Examples of environmental factors that can cause birth defects include:
- Certain infectious diseases such as German measles (rubella), toxoplasmosis and herpes
- Certain prescription drugs, e.g. thalidomide and isotretinoin (Accutane) and vaccines made from live viruses, including the MMR vaccine
- Smoking. This increases the chance of having stillborn or premature baby, and has also been linked to a number of specific birth defects including cleft palate, clubfoot and gastroschisis (where the intestines poke out through a hole in the abdomen)
- Illegal drugs, including marijuana and ecstasy
- Alcohol (which can cause fetal alcohol syndrome)
- Ionizing radiation, including X-rays
- Chemicals such as polychlorinated biphenyls (PCBs)
- Poor nutrition during pregnancy
Environmental causes of birth defects are known as teratogens.

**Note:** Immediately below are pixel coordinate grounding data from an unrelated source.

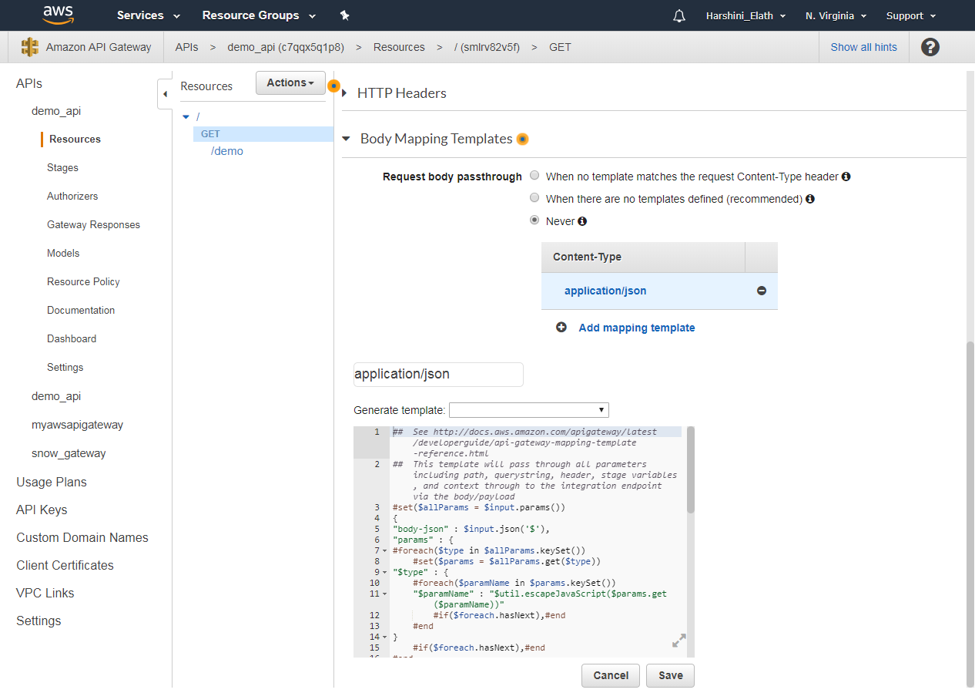Screen dimensions: 975x693
Task: Remove the application/json content type
Action: [761, 291]
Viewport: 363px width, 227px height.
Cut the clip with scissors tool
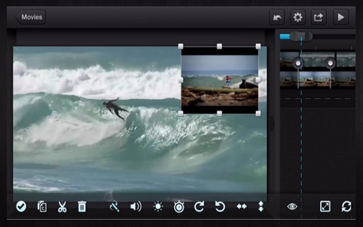tap(62, 207)
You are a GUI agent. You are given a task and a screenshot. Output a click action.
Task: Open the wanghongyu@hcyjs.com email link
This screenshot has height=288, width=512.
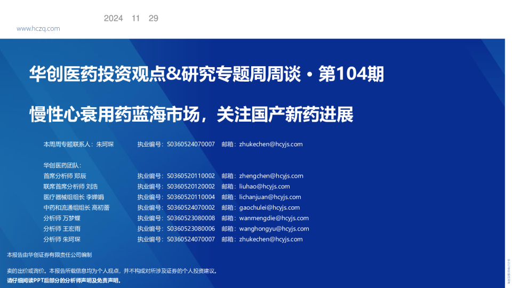(x=274, y=229)
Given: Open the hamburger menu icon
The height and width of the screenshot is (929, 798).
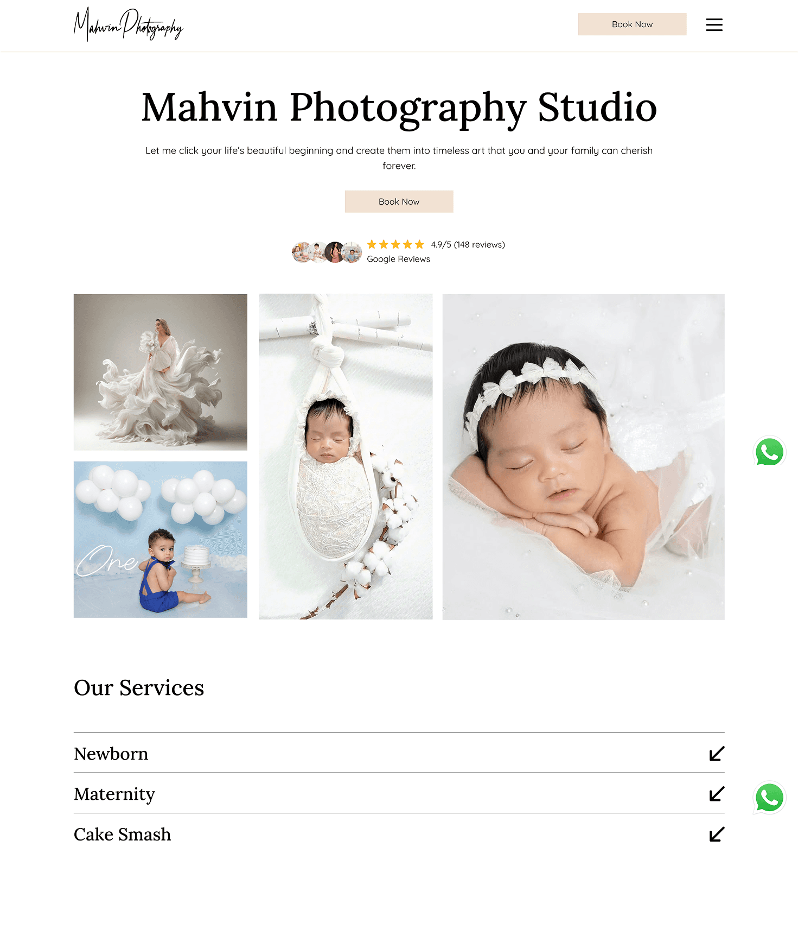Looking at the screenshot, I should pos(714,24).
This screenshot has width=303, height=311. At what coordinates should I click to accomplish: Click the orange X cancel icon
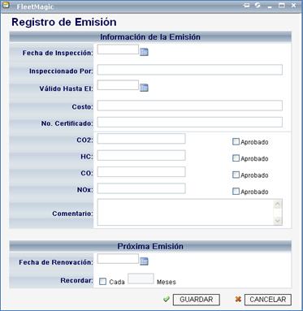tap(238, 300)
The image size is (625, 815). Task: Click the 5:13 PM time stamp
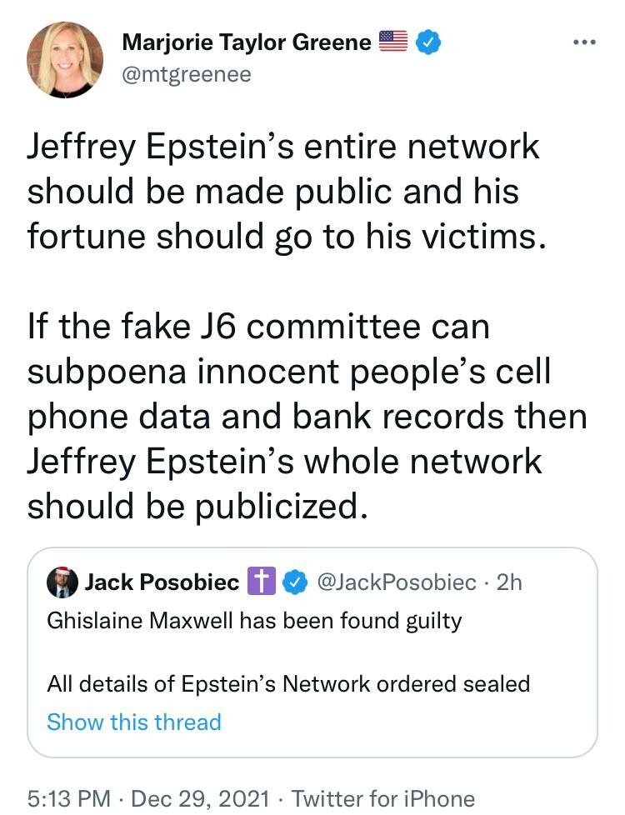[68, 798]
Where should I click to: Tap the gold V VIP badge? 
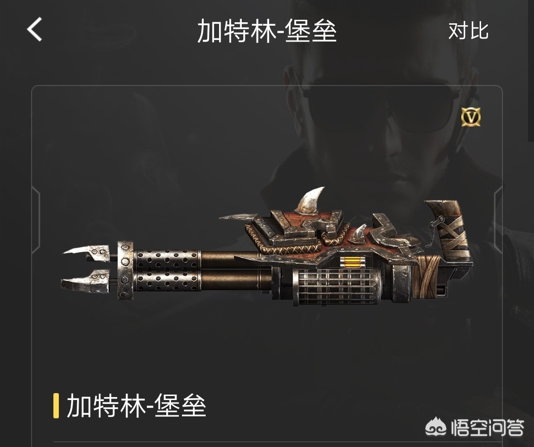pos(471,117)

Risk Factors for Birth Defects
If you smoke, drink alcohol or take illegal drugs while pregnant then your unborn child is at greater risk of being born with an environmental birth defect.
Poor nutrition, including folic acid deficiency, has also been linked to birth defects such as spina bifida.

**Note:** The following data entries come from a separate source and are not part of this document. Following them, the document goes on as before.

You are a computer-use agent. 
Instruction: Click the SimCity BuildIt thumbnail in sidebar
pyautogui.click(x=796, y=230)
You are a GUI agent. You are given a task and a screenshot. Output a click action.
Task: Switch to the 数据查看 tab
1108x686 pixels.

If you are on long-term medication and are thinking of having a baby, then you should discuss the risks with your doctor. You should also discuss any alternative/herbal medicines you are planning to take, as these too can cause birth defects.
Older women are more likely to have a baby with Down syndrome – women who become pregnant at the age of 45 have a one in thirty chance of giving birth to a Down syndrome child, as opposed to a chance of one in 1,300 at the age of 25.

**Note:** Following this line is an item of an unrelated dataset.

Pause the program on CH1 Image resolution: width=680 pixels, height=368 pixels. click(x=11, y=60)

Certain genetic birth defects such as cystic fibrosis are inherited from parents who are carriers of the disease.
Signs of Birth Defects
There are many different types of birth defect, all with different symptoms.
Diagnosing Birth Defects
Birth defects can often be diagnosed during pregnancy, via ultrasound, amniocentesis, chorionic villus sampling and blood tests. If a serious birth defect is found then the mother must make the difficult decision as to whether to have a termination.
Once a baby is born, some birth defects – particularly the physical/structural ones such as cleft palate and clubfoot – can be diagnosed simply by sight. Others, like heart valve disorders, may not make themselves apparent for weeks, months or even years. Tests such as X-rays and CT scans are useful for diagnosing birth defects of the heart. For other types of birth defect, the diagnostic tests used will depend on the situation.
Treatment Options for Birth Defects
The type of treatment – if any – will depend on the nature of the birth defect. Some defects – like hare lip, cleft palate or heart defects – can be corrected by surgery. Other conditions such as cystic fibrosis can be managed (but not cured). If your child is born with a birth defect, you should discuss the treatment options with your doctor.
Prevention of Birth Defects
If you are a woman trying for a baby, the risk of environmental birth defects can be minimized by making changes to your lifestyle such as cutting out cigarettes, drugs and alcohol, and ensuring that you eat a healthy diet that is rich in folic acid. If you are on any kind of medication, you should talk to your doctor about the possible risks for your unborn child.
Coping with Birth Defects
The prognosis/outlook very much depends on the kind of birth defect a child is born with. Some defects can be cured by a surgical procedure, while others require permanent adjustments to living arrangements and lifestyle, both for the child and the parents/carers.